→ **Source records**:
• • • • • • •

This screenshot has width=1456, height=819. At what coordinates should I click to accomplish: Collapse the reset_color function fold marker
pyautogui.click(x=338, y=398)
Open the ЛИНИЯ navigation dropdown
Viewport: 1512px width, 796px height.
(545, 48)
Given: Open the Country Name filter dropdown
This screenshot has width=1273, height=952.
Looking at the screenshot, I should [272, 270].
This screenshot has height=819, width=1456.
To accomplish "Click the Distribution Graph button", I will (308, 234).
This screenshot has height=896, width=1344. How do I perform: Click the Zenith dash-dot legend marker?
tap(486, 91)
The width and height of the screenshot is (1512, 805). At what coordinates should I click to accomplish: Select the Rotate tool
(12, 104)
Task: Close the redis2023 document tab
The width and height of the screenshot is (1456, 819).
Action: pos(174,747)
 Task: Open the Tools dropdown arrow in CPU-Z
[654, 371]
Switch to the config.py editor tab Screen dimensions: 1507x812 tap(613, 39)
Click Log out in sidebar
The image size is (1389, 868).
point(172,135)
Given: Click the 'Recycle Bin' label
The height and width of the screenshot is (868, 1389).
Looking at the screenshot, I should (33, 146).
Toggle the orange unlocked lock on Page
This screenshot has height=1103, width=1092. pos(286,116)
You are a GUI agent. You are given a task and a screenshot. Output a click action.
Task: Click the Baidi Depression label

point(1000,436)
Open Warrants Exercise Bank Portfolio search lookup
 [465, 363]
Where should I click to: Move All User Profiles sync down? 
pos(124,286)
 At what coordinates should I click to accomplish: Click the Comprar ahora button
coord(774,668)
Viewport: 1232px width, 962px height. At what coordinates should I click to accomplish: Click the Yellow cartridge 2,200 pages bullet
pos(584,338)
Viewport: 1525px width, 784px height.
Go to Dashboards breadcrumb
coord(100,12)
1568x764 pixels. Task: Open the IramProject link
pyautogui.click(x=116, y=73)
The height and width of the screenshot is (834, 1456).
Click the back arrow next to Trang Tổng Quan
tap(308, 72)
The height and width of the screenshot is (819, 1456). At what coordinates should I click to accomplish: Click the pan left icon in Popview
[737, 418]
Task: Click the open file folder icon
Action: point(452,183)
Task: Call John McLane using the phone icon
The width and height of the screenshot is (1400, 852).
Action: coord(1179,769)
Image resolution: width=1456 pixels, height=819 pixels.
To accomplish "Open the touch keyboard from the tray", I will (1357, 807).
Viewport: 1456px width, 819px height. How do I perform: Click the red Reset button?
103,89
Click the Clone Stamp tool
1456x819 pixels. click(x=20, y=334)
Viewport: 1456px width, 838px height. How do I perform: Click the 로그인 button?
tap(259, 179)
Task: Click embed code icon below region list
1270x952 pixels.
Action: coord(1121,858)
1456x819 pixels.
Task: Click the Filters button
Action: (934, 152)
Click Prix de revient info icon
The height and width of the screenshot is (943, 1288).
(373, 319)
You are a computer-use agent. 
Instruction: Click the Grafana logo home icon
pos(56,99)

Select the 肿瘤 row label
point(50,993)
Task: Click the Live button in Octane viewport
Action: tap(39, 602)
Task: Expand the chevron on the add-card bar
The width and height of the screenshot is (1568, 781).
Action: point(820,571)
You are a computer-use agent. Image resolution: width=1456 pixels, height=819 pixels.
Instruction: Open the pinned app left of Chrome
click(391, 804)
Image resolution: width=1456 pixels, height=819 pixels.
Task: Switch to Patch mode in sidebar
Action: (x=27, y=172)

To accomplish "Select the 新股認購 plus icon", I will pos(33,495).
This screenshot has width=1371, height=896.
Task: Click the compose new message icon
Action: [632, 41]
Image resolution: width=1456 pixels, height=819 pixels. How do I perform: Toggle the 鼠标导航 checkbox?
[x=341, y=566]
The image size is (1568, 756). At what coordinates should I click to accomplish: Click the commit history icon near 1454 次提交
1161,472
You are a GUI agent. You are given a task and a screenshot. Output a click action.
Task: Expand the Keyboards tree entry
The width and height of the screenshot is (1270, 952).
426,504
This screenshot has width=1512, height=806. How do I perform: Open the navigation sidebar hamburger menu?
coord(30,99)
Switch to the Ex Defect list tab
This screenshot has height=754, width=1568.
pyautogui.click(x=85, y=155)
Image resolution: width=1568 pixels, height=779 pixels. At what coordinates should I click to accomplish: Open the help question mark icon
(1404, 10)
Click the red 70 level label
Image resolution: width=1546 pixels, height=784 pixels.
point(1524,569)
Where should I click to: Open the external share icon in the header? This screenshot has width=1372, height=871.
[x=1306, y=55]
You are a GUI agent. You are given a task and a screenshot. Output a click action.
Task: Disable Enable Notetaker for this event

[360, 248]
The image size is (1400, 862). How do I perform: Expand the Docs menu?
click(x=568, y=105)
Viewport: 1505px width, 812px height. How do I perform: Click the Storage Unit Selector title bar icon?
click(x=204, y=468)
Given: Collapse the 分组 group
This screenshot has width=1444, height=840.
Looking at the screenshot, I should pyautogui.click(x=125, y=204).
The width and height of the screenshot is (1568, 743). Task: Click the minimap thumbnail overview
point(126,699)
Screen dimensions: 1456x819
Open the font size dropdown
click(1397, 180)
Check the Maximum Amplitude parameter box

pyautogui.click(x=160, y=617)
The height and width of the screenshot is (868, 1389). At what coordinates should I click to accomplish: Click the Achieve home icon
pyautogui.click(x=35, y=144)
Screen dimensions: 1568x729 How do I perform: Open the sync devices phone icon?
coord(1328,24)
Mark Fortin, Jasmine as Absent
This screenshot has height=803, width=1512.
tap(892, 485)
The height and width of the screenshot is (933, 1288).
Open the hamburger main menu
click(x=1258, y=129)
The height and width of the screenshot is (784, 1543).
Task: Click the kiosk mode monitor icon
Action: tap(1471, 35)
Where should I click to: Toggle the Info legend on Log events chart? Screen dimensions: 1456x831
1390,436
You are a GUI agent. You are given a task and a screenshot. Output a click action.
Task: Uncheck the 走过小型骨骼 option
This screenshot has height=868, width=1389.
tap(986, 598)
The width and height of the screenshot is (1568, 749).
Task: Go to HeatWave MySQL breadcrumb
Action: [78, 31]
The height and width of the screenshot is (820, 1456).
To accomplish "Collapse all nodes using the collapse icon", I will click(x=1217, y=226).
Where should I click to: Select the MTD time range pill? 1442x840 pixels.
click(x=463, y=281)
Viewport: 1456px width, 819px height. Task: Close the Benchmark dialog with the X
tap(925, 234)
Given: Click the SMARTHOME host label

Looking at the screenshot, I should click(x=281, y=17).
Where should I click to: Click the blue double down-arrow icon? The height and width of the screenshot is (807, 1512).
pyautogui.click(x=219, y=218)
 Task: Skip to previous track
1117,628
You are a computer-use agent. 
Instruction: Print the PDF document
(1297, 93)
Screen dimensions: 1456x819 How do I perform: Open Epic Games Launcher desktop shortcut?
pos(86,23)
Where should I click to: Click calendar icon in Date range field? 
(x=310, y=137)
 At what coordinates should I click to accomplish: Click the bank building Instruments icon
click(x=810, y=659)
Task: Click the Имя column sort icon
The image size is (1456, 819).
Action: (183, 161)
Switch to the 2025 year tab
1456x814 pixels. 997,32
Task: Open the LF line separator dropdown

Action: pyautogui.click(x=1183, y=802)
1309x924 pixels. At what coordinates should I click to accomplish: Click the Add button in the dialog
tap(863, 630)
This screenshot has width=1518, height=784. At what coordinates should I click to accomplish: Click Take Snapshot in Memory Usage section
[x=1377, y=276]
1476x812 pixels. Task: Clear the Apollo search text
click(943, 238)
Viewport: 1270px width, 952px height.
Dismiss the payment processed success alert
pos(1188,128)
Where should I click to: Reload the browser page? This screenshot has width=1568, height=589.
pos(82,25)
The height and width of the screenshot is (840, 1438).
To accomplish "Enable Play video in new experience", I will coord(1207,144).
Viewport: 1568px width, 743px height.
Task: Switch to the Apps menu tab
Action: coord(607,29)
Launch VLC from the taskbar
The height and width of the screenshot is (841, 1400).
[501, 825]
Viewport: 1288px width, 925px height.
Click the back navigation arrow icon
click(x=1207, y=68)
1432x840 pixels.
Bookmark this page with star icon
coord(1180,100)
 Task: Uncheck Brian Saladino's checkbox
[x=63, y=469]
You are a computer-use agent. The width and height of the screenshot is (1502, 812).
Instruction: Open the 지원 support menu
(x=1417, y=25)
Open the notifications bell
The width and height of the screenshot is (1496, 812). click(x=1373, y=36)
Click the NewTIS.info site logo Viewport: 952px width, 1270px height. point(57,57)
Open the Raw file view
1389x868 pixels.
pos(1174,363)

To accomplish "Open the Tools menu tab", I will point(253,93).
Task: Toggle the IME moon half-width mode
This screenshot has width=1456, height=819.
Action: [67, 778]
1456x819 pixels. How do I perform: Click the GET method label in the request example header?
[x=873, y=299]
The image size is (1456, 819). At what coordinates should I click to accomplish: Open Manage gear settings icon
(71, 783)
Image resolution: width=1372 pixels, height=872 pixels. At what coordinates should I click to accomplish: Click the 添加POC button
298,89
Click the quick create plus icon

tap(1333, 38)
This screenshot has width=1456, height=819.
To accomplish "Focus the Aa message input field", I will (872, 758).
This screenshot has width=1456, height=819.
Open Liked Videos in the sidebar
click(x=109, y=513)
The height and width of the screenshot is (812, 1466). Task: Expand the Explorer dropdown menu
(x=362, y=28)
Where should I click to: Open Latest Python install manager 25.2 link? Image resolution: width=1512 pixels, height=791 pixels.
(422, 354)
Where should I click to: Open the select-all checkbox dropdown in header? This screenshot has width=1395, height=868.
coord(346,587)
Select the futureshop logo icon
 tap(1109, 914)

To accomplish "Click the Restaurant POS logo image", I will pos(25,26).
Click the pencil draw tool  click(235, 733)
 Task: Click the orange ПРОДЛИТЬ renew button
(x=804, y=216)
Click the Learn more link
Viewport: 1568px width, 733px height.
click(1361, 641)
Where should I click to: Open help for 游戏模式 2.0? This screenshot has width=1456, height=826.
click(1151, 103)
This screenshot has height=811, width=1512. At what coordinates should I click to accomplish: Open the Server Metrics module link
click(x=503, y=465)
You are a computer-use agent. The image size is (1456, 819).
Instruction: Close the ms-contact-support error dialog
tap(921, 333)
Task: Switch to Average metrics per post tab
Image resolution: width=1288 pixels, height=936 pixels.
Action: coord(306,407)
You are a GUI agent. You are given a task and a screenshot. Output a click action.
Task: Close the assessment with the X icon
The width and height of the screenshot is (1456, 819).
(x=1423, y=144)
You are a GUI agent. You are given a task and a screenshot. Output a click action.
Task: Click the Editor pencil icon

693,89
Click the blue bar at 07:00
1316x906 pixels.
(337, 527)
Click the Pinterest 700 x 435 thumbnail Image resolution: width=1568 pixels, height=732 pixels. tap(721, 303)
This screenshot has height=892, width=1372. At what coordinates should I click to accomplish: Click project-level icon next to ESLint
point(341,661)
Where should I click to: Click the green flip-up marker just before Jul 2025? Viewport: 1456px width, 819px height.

• • • • • • •

→ **PROBLEM**:
Identify all lines in the records above with the word "computer".

→ **WRITTEN REPLY**:
You are a computer-use agent. 
You are a computer-use agent. Image resolution: width=1456 pixels, height=819 pixels.
You are a computer-use agent. 
You are a computer-use agent. The width and height of the screenshot is (1502, 812).
You are a computer-use agent. The image size is (1456, 819).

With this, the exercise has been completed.